La tornasolada desgracia de JacintaLa tornasolada desgracia de JacintaDentro del apartamento, Jacinta luchaba con sus párpados, tratando de mantener los ojos fijos en la pared. “Si no dejo de mirarla, tal vez ella decida por mí lo que hay que hacer” se decía, domando sus bostezos a fuerza de lágrimas. Pero la desgracia parecía no darse cuenta y se mantenía impasible. “¿Y si nos hacemos amigas?”, pensó Jacinta. Durante varios días, desde el amanecer hasta el anochecer, se dedicó a contarle con lujo de detalles los últimos aburrimientos vividos en plena alegría, sin sobresaltos ni angustias, tratando de interesar a la desgracia sin ninguna respuesta.
......
Fueron pasando las horas y los días hasta que Jacinta sucumbió al cansancio, al sueño y al hambre. Los labios se le deshidrataron y la lengua se le evaporó con la última palabra. Las tripas se le habían pegado a la espalda y las ojeras dibujaban una sombra violácea en su rostro. Su cuerpo se encogía lentamente. Un antifaz le regalaba el anonimato de los muertos. Sus zapatos de charol rojo relucían sobre el negro mosaico, a la espera del último vals.
Así la encontraron los vecinos, una vez lanzaron abajo la puerta y cayeron en jauría sobre la sala. Unos encima de otros, el carnicero, el cartero, la violinista, el afilador de sueños, la modista, el poeta, la cantante, el ilusionista, el realista, el propio alcalde, el cura piadoso, la dentista, el doctor, todos se abalanzaron sobre Jacinta buscando encontrar en ella la desgracia y tomarla para sí, pero al no haber visto nunca una, nadie fue capaz de reconocerla.

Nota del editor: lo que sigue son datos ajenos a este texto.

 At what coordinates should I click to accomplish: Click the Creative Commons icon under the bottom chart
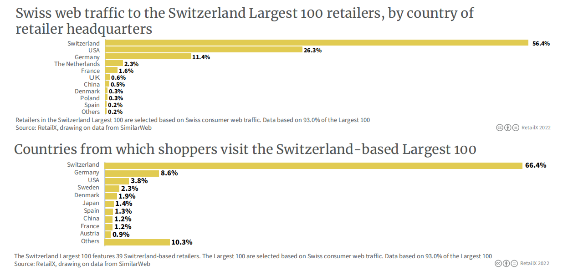[x=499, y=263]
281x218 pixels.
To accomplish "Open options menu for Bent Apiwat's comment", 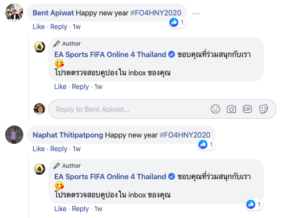I will [196, 14].
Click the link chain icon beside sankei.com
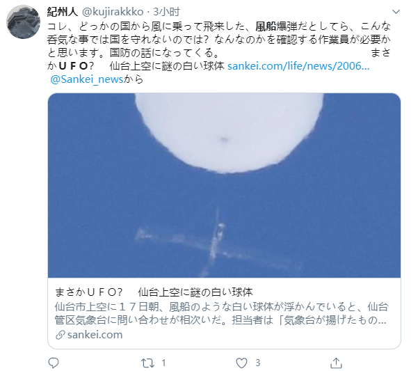411x371 pixels. [x=61, y=335]
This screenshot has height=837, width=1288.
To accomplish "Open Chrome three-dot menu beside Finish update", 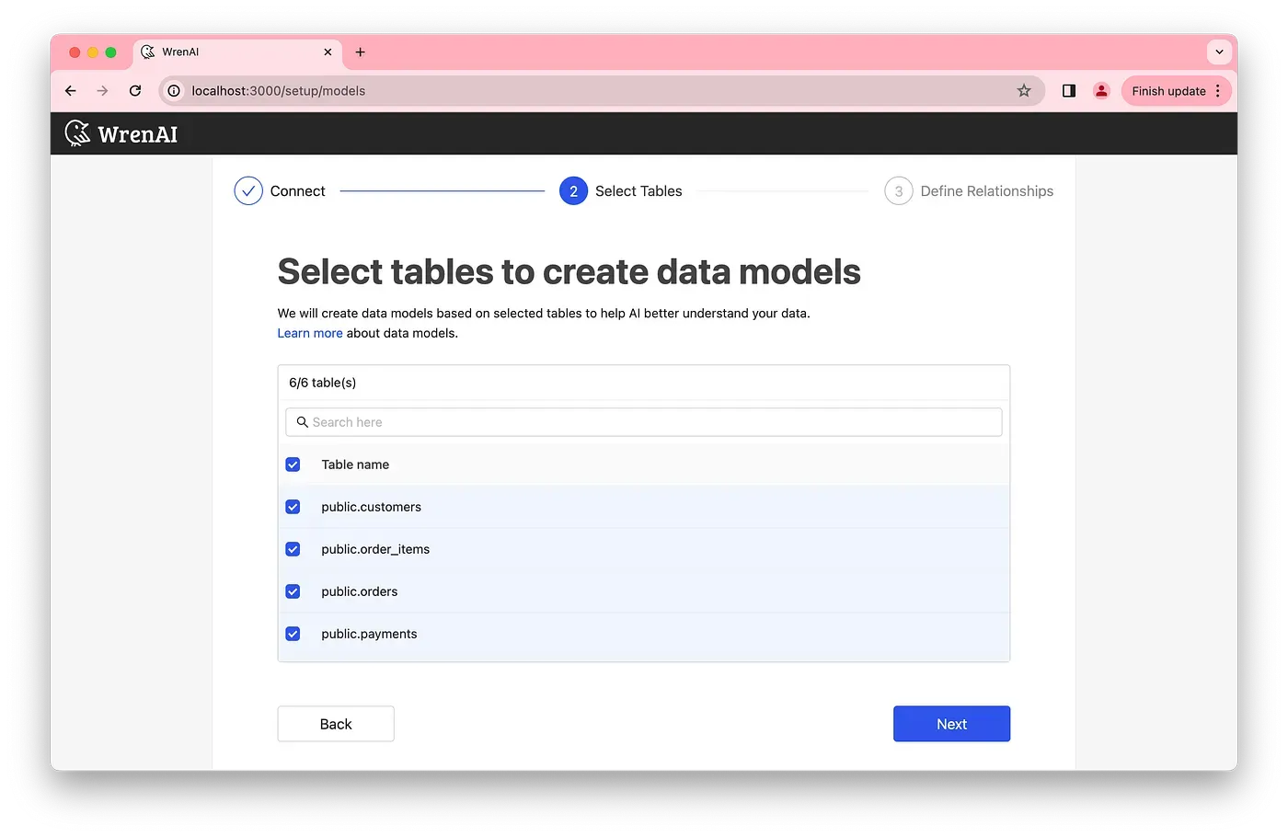I will [1218, 90].
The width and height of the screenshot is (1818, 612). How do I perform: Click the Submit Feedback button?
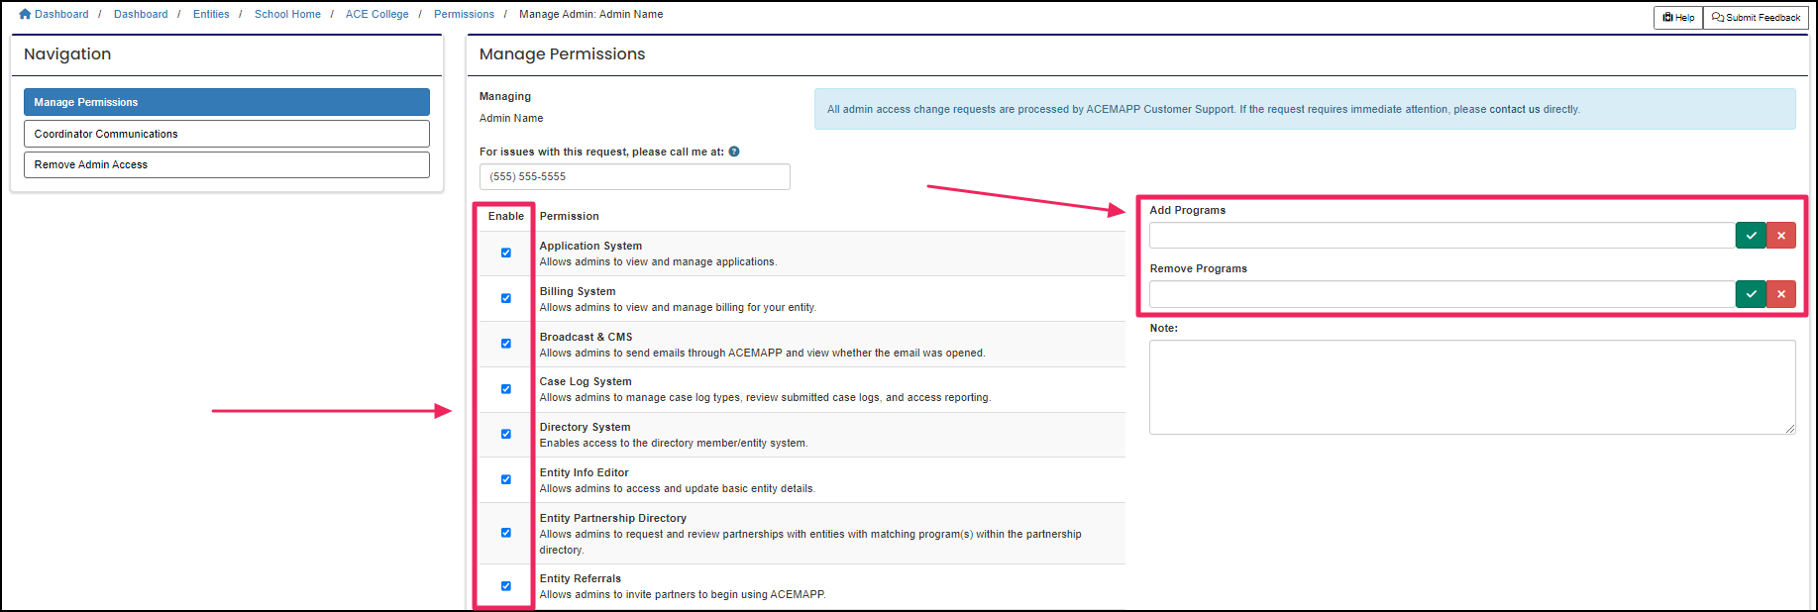(x=1756, y=18)
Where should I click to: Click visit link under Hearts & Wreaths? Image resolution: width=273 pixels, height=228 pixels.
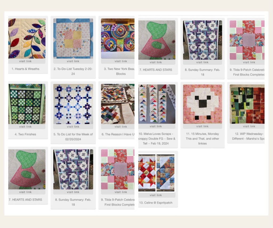tap(25, 61)
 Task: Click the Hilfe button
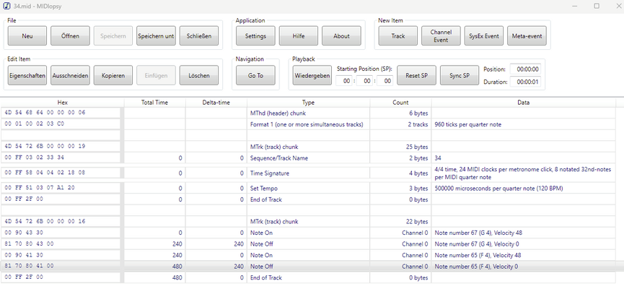click(x=298, y=36)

En la rebatiña, los trajes y las carnes empezaron a volar por los aires. Los unos despedazaban a los otros en una enfebrecida danza, tratando de hacer suya una desgracia invisible. En medio de aquel festín de avaricia y locura colectiva, y aprovechando el descuido y la matanza general, la desgracia decidió salir volando en busca de otros horizontes. Total, no dejaba de ser una enorme mariposa solitaria venida de muy lejos que había caído, por culpa de un viento despiadado, en las
entrañas de las minas de carbón de Barrancas, y sus iridiscentes y coloridas alas habían acabado revolcadas de hollín, vistiendo un riguroso luto que en nada le pertenecía.
—Qué desgracia de pueblo –murmuró, antes de emprender su majestuoso vuelo.